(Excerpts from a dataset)
------

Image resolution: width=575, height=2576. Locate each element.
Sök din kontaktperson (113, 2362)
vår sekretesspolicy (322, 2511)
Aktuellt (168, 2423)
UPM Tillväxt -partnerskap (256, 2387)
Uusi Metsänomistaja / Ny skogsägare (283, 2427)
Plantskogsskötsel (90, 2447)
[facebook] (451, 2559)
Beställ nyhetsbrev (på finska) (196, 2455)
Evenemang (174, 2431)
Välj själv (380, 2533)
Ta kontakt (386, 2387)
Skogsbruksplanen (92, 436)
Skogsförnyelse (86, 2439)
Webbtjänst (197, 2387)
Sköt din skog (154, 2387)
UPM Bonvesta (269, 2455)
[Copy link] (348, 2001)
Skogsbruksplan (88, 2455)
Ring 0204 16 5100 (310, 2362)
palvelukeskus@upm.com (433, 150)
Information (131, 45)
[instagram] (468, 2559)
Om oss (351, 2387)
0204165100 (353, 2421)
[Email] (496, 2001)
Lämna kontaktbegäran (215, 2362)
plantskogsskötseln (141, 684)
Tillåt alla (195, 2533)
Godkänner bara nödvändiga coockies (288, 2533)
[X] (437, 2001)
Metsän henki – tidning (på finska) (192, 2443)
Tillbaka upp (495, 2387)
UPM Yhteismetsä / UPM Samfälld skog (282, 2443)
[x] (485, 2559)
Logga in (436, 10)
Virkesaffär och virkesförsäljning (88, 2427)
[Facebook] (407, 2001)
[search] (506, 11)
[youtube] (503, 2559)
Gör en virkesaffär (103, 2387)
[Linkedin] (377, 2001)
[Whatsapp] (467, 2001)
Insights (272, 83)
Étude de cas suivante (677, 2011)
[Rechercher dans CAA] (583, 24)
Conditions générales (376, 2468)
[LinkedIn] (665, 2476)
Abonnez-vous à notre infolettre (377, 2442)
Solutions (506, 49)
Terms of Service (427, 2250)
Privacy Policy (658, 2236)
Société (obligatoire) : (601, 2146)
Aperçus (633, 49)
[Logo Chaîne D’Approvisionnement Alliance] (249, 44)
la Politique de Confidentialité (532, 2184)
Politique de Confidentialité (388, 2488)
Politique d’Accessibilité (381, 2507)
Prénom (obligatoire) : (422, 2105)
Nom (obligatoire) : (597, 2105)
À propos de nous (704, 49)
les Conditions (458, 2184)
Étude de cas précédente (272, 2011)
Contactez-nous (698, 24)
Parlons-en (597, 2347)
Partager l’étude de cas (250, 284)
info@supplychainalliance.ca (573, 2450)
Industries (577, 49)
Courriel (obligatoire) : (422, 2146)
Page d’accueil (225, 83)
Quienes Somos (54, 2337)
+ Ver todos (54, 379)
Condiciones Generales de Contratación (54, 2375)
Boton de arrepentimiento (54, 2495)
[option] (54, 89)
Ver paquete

------

■ Task requirements ■
Repeat the entries verbatim through the line with "[facebook] (451, 2559)".

■ Task answer ■
Image resolution: width=575, height=2576. Locate each element.
Sök din kontaktperson (113, 2362)
vår sekretesspolicy (322, 2511)
Aktuellt (168, 2423)
UPM Tillväxt -partnerskap (256, 2387)
Uusi Metsänomistaja / Ny skogsägare (283, 2427)
Plantskogsskötsel (90, 2447)
[facebook] (451, 2559)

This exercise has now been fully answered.